Dear Liza: My friend has a stock portfolio she wants to give me before she dies.  She had cancer and only has a few months to live.  She wants to give it to me now to avoid the whole estate thing.  The total is about $220,000.  Do I have to pay gift tax if she transfers the portfolio to me in kind?  I am sorry to hear that your friend is so ill.  She can give you that portfolio, but it might not be the most tax-effective way to do it.  If she gives you the portfolio before she dies, she (or her estate) must report the gift on a gift tax return by April 15th of the following year.
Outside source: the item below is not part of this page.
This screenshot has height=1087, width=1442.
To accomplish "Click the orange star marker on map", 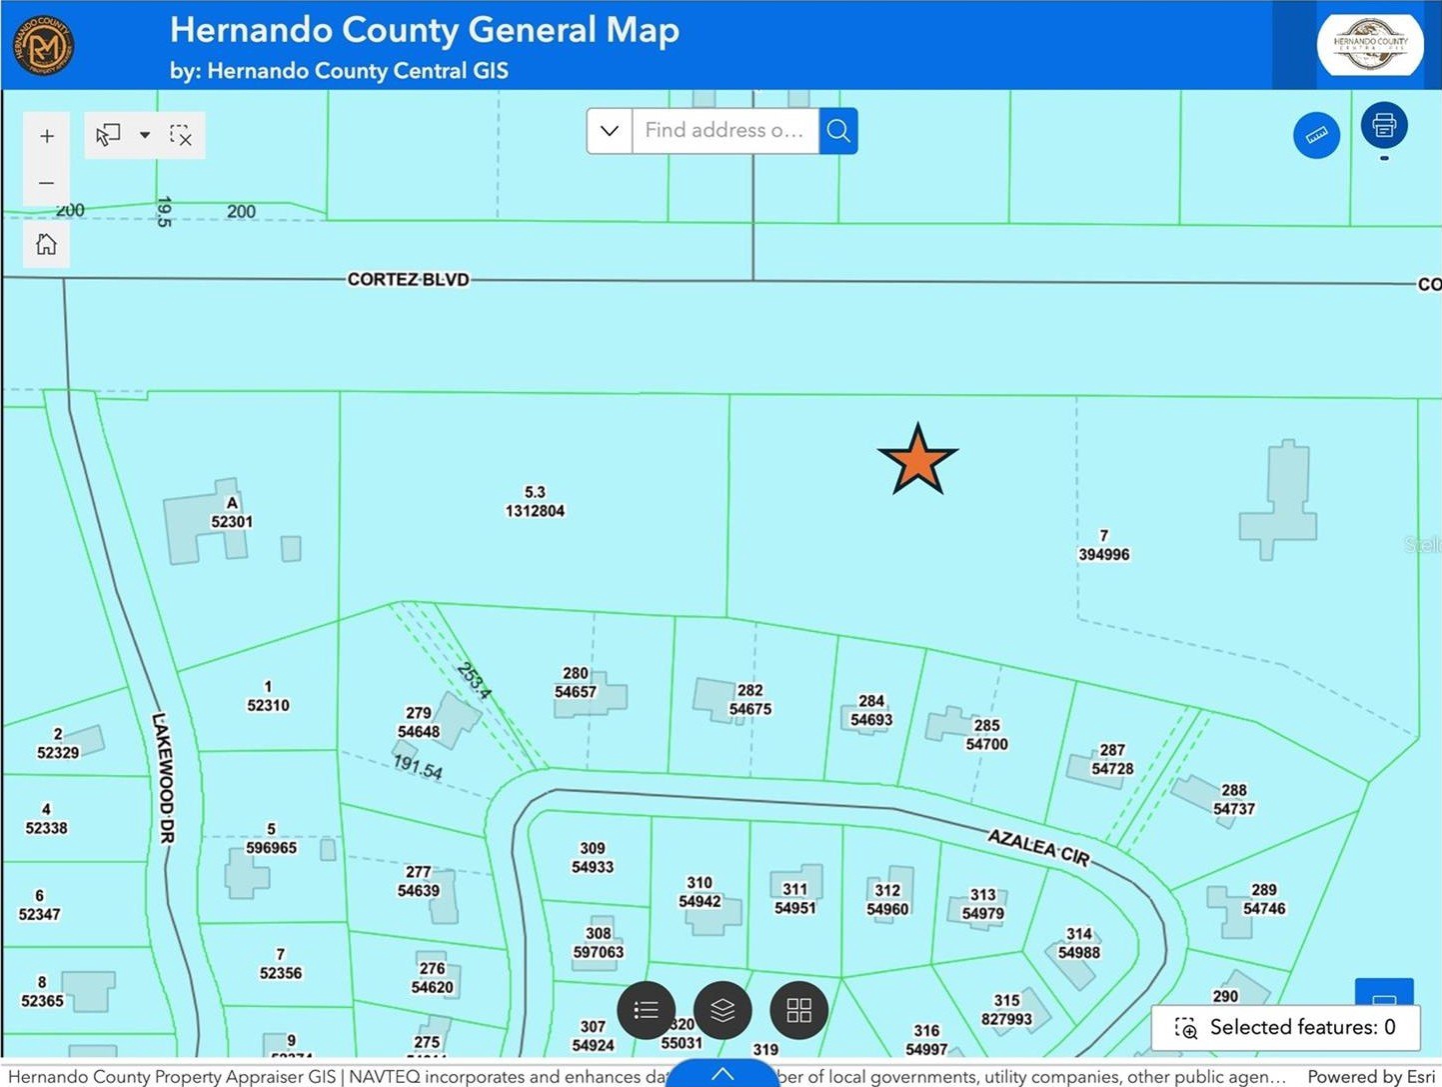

She won’t owe any gift tax on the transfer, because in 2012, each of us can give up to $5.12 million dollars free of gift tax, but any gift over the annual gift tax exclusion amount of $13,000 must be reported on that gift tax return.  If you later sell any of that portfolio, though, you will owe capital gains taxes on the difference between your friend’s basis in that stock and the sales price.   For example, if your friend owned stock in Y Corp., that she purchased for $1 dollar a share in 1982, and that stock is worth $100/share in 2013, you will owe capital gains on that $99/share rise in value.  Alternatively, if she gives you that portfolio upon her death, you will inherit it at the current fair market value for capital gains tax purposes.  In other words, if that Y Corp. stock is worth $100/share when your friend dies, and you later sell it at that price, you will owe zero in capital  gains taxes.  That portfolio will, however, be part of her taxable estate at her death, so, depending upon her other assets, her estate may or may not have to pay estate tax on those assets.  (Currently, she can give up to $5.12 million at death free of estate tax.) So, you and your friend should seek the advice of an accountant to see whether it makes sense for your friend to give you that stock via a Will or a trust upon her death, or during her lifetime.